More electric cars were sold in Britain last month than ever before, as zero-emission car sales rose fivefold amid an otherwise subdued automotive market.
Zero emission car sales came to 3,147 vehicles in August compared to just 659 this time last year, as the release of several new models over the summer boosted demand, including Mercedes’ EQC electric car and Renault’s Zoe model.
Tesla’s Model 3 was the third-most popular car in the country in August – the first time an electric car has been in such high demand in the UK.
Electric cars accounted for 3.4 per cent of the market, according to the Society of Motor Manufacturers and Traders (SMMT).
SMMT chief executive Mike Hawes said: “August is typically the new car market’s quietest month so the huge increase in electric vehicle registrations is very visible but especially welcome.
“It’s great to see consumers respond to the massive industry investment made over many years.”
Car market still stagnates
Overall car sales were roughly flat, at a 1.6 per cent monthly drop to 92,573 cars in a normally quiet month for sales before number plates change in September.
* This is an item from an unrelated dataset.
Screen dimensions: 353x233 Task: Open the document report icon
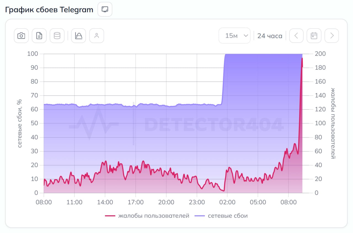point(39,36)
Diesel registrations fell for the 29th month in a row, but slower than in recent months with a 12.2 per cent decline, while petrol demand remained stable, up one per cent.
Motorway.co.uk director Alex Buttle said: “Although the car industry should rejoice in the positive boost in electric car sales, it can’t deflect attention from what was another heavy fall in overall new registrations in August.
“The heightened prospect of a ‘no deal’ outcome dragged heavily on registrations in August, as consumers continued to hold off on big ticket purchases such as new cars, until the economic landscape becomes clearer.
Government grant cut hits hybrids
Pure electric cars may have had their best ever month, but plug-in hybrid sales suffered yet again after the government cut buyer incentives from £4,500 to £3,500 last year.
The industry has repeatedly said this is counterproductive in a market that is still finding its feet.
Plug-in hybrid sales fell 71.8 per cent on August 2018 to just 907 cars.
Hawes said that manufacturers can deliver the technology, but “they can’t dictate the pace of uptake.